In 2002, for the first time, it was reported that the peripheral blood mononuclear cells transcribe ppN/OFQ [30]. Additionally, it was reported that N-formyl-methionine-leucine-phenylalanine-(fMLP-) stimulated polymorphonuclear neutrophils rapidly secrete N/OFQ by exocytosis, indicating that at least in neutrophils this neuropeptide is stored in preformed vesicles rather than de novo synthesized [32]. Nowadays, it is accepted that numerous immune cells were found to secrete N/OFQ, thus pointing to these inflammatory cells as a source of N/OFQ. Importantly, several inflammatory mediators including bacterial products (i.e., lipopolysaccharide, LPS) and cytokines could modulate both the transcription of ppN/OFQ mRNA and its protein expression [33, 34]. Therefore, N/OFQ seems to act as a paracrine, autocrine, and/or endocrine immunomodulator, since activated immune cells led to the induction of NOP receptor mRNA, and the same activated cells were able to express N/OFQ.

Based on in vitro and in vivo studies, many biological actions were reported for N/OFQ and NOP receptor system in modulating immune functions. In vitro studies have shown that N/OFQ evokes chemotaxis of polymorphonuclear [31] and human monocytes [35], and when injected in murine air pouches (an animal model to study leukocyte infiltration in vivo), N/OFQ elicits leukocyte infiltration in a concentration-dependent manner [31].

Further studies aiming to investigate the mechanisms by which N/OFQ stimulates chemotactic responses suggest that these effects are mediated by NOP receptors, since the selective blockade of NOP receptors prevent these actions [35]. It was found also that N/OFQ-stimulated polymorphonuclear neutrophils infiltration was inhibited by treating mice with a synthetic analog of the aspirin-triggered lipid mediator 15-epi-lipoxin A4 [31]. Taken together, these data suggest that N/OFQ, via activation of NOP receptor signaling, acts as a potent chemoattractant, possibly due to the involvement of arachidonic acid products.
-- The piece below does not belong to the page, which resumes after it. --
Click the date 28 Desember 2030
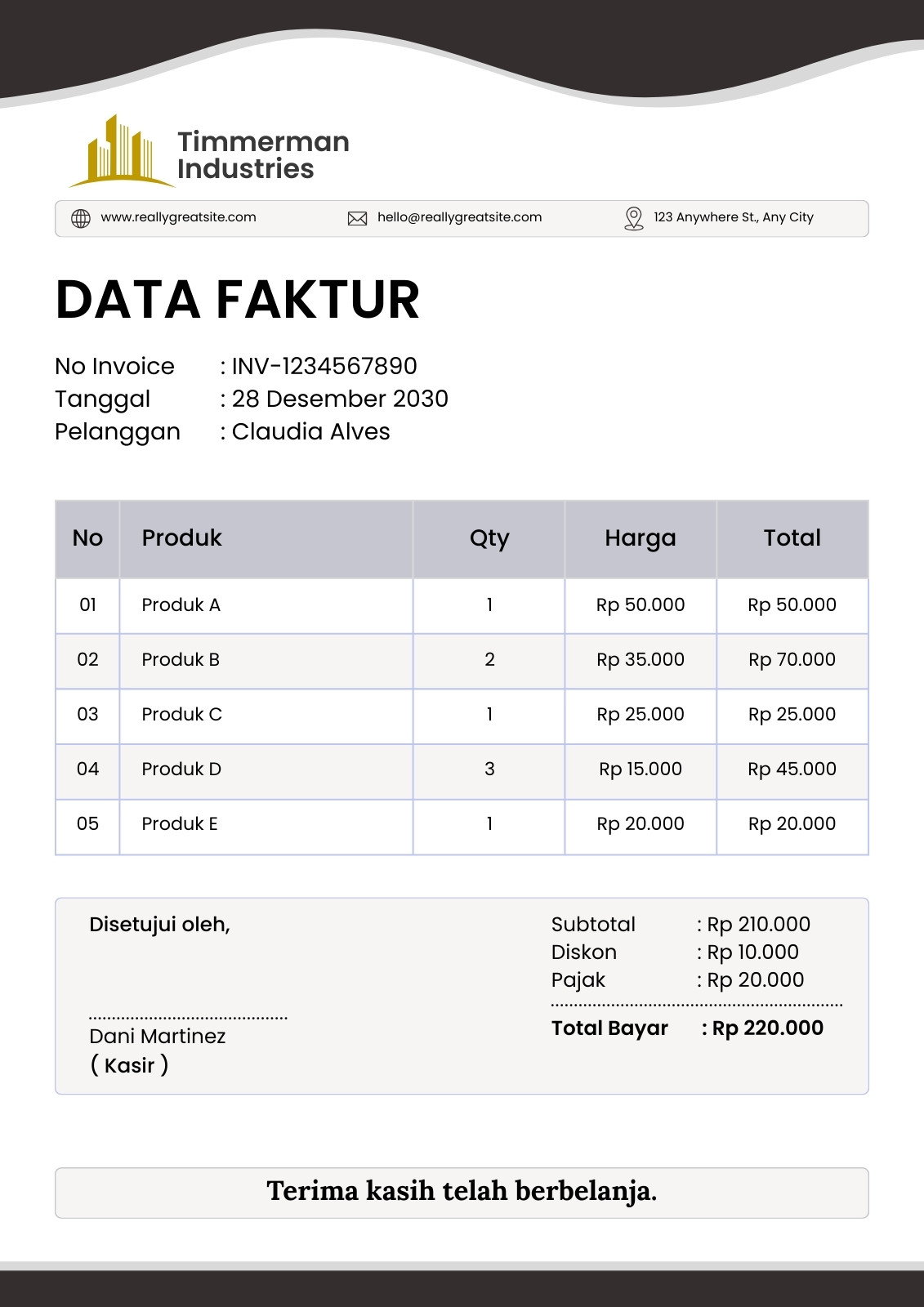924x1307 pixels. 340,399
Evidence from the literature also suggests that N/OFQ-NOP receptor system plays a role in regulating chemoattractant responses of leukocytes through chemokine suppression [36]. Chemokines are now known to be involved in mediating chemotaxis, integrin activation and leukocyte-endothelial cell interactions, leukocyte degranulation, and release of inflammatory mediators and angiogenesis ([37, 38]; for a review, see [39]). Kaminsky and Rogers [36] reported that N/OFQ suppresses the production of CCL2/MCP-1 and CCL5/RANTES chemokine protein in both primary CD14+ human monocytes and monocyte-like cell lines. However, this suppression does not seem to be at the level of transcription, as N/OFQ treatment did not alter the mRNA levels for these chemokines in monocytes.

A series of data support a modulatory effect of N/OFQ under cellular immunity, as summarized below. Peluso and colleagues [40] demonstrated that in vitro N/OFQ could decrease the proliferative response of human peripheral blood mononuclear cells stimulated with phytohemagglutinin. Miller and Fulford [34] have found that both the IL-2 production and T lymphocyte proliferation induced by the mitogen Con A were inhibited by N/OFQ.
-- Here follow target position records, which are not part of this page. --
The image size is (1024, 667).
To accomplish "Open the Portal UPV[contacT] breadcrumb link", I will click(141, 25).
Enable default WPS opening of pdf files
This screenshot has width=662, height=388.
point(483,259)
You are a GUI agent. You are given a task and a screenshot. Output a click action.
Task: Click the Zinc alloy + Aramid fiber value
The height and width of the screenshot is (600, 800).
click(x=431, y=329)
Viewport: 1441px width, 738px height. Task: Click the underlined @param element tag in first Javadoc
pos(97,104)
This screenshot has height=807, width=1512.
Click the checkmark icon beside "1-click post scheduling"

Elegant data described by researchers from McLeod’s Laboratory have elucidated the mechanism by which N/OFQ modulates human T-cell response. First, the authors showed that N/OFQ inhibits the proliferative response of T cells activated by staphylococcal enterotoxin B (SEB) presented by Chinese Hamster Ovary (CHO) cells transfected with human HLA DR4 and CD80 [41], and in a subsequent work, they showed that the suppressive effect of N/OFQ on the T-cell proliferation could be blocked by the NOP receptor antagonist UFP-101, an anti-CD80 antibody, an inactivator of transforming growth factor-β (TGF-β LAP), L-NAME, and L-NMMA (both NOS inhibitors). They also have shown that N/OFQ induces the expression of the immunosuppressive modulator indoleamine 2,3-dioxygenase (IDO) [42]. In view of the factors modulating IDO expression, it was suggested that N/OFQ decreases T-cell proliferation through IDO expression by a mechanism involving IFN-γ, TGF-β, prostaglandin and nitric oxide.
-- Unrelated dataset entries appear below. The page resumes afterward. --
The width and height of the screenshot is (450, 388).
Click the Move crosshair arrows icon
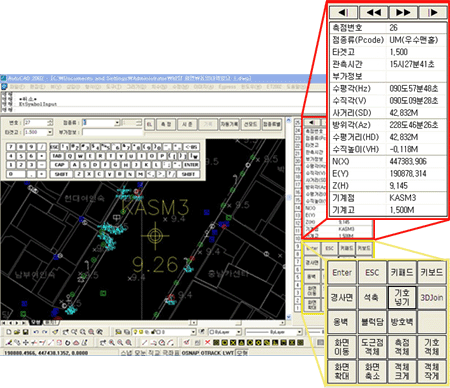coord(26,342)
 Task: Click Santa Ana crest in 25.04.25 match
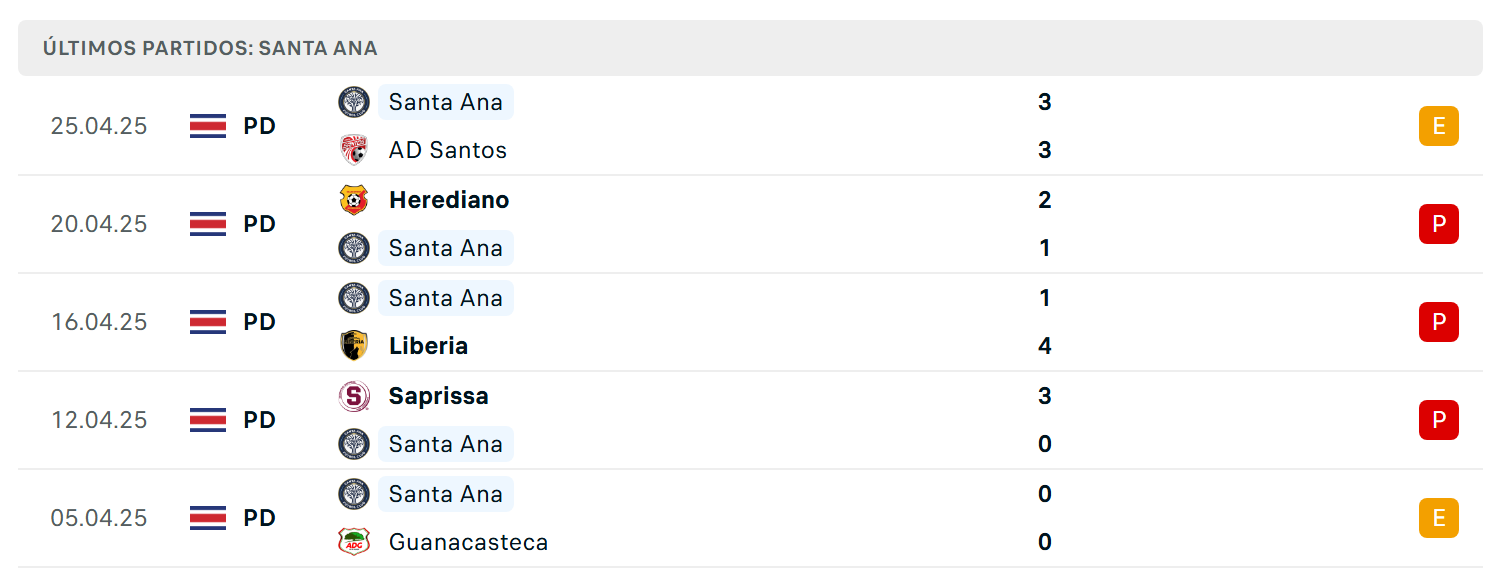[354, 102]
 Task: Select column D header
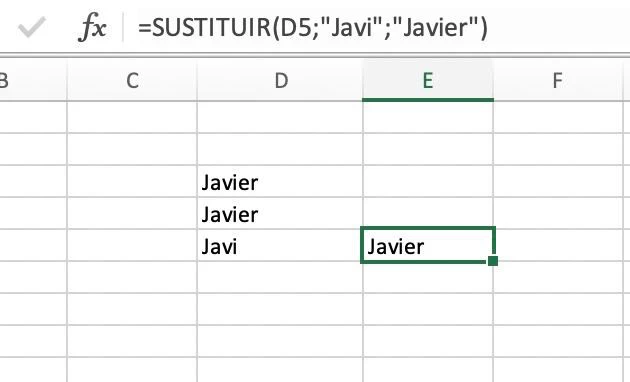280,81

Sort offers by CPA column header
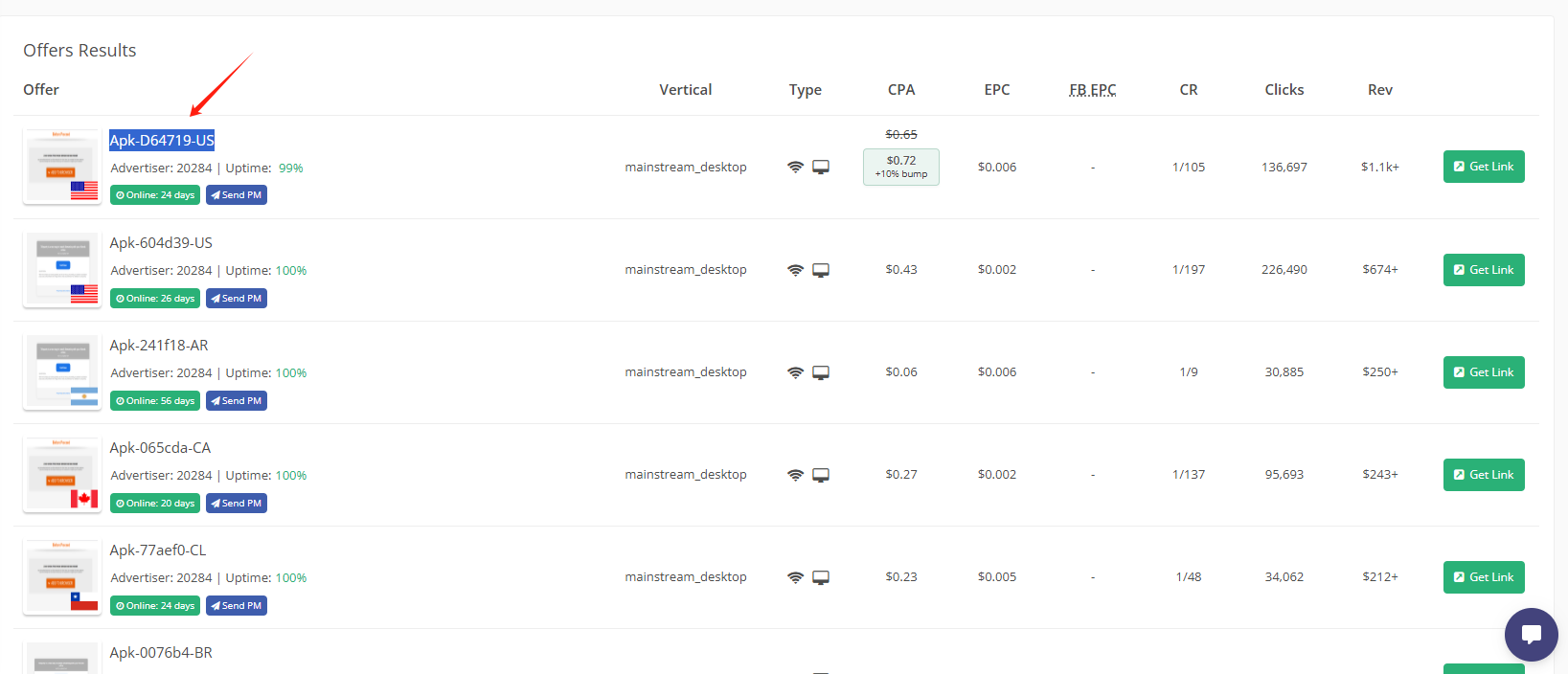[x=901, y=90]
The ability of N/OFQ-NOP receptor system in modulating humoral immunity was also described in the literature. Recently, it has been demonstrated that N/OFQ, added in vitro to murine spleen cells at picomolar concentrations, caused a significant suppression of antibody formation against sheep red blood cells, which was reversed by NOP antagonists [43]. In addition, N/OFQ given in vivo by osmotic pump for 48 h suppressed the capacity of spleen cells cultured ex vivo to produce anti-sheep red blood cell antibody [43]. These studies showed that N/OFQ directly inhibits an adaptive immune response, that is, antibody production, both in vitro and in vivo.

In agreement with the evidence for an immunosuppressive effect evoked by N/OFQ, Du and colleagues [44] have shown that in normal rats the intracerebroventricular administration of N/OFQ, at nmol doses, reduced the NK cell activity. However, in rats under surgical trauma, N/OFQ antagonised the immune function depression, and this anti-immunosuppression evoked by N/OFQ was completely reversed by the pretreatment with the antisense oligonucleotide to NOP receptor mRNA [44]. Taken together, a growing body of evidence suggests a complex role for N/OFQ in modulating, by inhibiting or activating, immune functions depending on the nature of the stimuli.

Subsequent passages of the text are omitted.